"yaralarım aşktandır"
Füruğ

28 Kasım 2011 Pazartesi

Hüseyn’e ağlamayan henüz ağlamamıştır...


Büyük Kurban
 
sen varken ben günaha inanmadım hiç
olup biten şeyler var bir de feci pişmanım
kal yanımda çöl hala yağmur yağmasın
köprü koydum aşımız hep dinamit kokuyor
bu şehri ellerinle düzeltemezsin
kovan yasta kraliçe vefat etti az önce
çiçeklere bu durumu anlatamazsın
bir tren bir tünele girer sonra kaybolur
ellerin dert görmesin durma beni yağmala
durma beni yağmala çiçekler ümitlenir
sevgilim kaktüs kes çölün işi rast gitsin
ürkme akacak kandan hayat kılçığıyla yenir

sen varken billahi varamadım günaha
çok aradım çok aradım çok aradım çok
gökten Zülfikar yağsa yeryüzü temizlenir
beni nefsimden tutma susuzluğum geçiyor
sevgilim ağlamayı ben bu çölde öğrendim
çok ağladım çok ağladım çok ağladım çok

sevgilim bundan böyle günah falan yok
sen yoksun ben yokum onlar hele hiç yoklar
beni annem merhamete doğru doğurdu
Ali’yi gözlerine bakarak yenemezsin
çünkü Ali Zülfikar’ı düşmanın hep nefsine
hep nefsine doğru savurur ve saplardı
Hüseyn’e ağlamayan ağlamayı ne bilsin
keder büyür yokuş birden aşağıya dikleşir
merhamete dair ne varsa silikleşir
bir kervan çöle girer çöl birden derinleşir
ey gözümü göz yapanın dostu damadı
çok günah işledim belki seni göremem
seni görmek günahla ilişiksiz olmalı
ben Hüseyn’in başına kurban olurum
şahit kalır Zeynel olur güzel kardeşim
sonra senin alnın gider bin secdeyle kırılır
susuz kalan bir aslan fesheder bir ormanı
eli hançer tutan kendine sırt aranır
arkeolojik bir kuşkum bile yok;
dünyanın ilk gözyaşı Kerbela’ya akmıştır
 
Hüseyn’e ağlamayan henüz ağlamamıştır
Ali oğlu Hüseyn’in başını okşuyorken…
Ali güzel başını okşuyorken Hüseyn’in…
dedesi mütebessim öyle uzaktan…
Fatma’nne yaralı bir anne ceylan
Hasan tutmuş sıkıca kardeşinin elini
sevgilim… benimle birlikte ağlar mısın?
Alper Gencer
Muharrem / 10
Üsküdar

AH HÜSEYİN...


Mersiyye-i Kerbelâ

Bu mâtemde olan derd-ile hicrâne devâ olmaz,
Bu, feryâd-ı Hüseynî’dir, dahi uşşâk nevâ olmaz,

Hüseyn-ile Hasen’dir, ol Resûl’ün kurret’ül’ ayni,
Sevenler âl-ü evlâdı, eşiğinden cüdâ olmaz.

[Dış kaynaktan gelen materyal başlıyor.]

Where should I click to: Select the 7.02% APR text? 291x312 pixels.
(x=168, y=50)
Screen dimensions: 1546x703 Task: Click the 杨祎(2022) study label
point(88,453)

Tevellâsın, teberrâsın bilen uşşâka aşk-olsun,
Tarîkatte budur âyin, buna illâ ve lâ olmaz.

Hüseyn-i Kerbelâ’nın vâkîât-ı mâtem-engîzi,
Zebân ü hâme vü savt ü hurûf-ile edâ olmaz.

Fasîhâ, Nüh-felek yâkût u rummân-ile pür olsa,
O mihr-i âlemin bir katra kânına bahâ olmaz.

Fasih Ahmed Dede el-Mevlevî

Uşşak:Aşıklar
Kurret’ül ayn: gözlerinin nuru
Teberra: Uzak durma. Sevmeyip yüz çevirme
Zeban: Dil, lisan
Hame:kalem
Savt:ses
Huruf:harfler
Nüh-felek:dokuz gök

25 Kasım 2011 Cuma

Cemâli zâhir olsa tez Celâl’i yakalar ânı...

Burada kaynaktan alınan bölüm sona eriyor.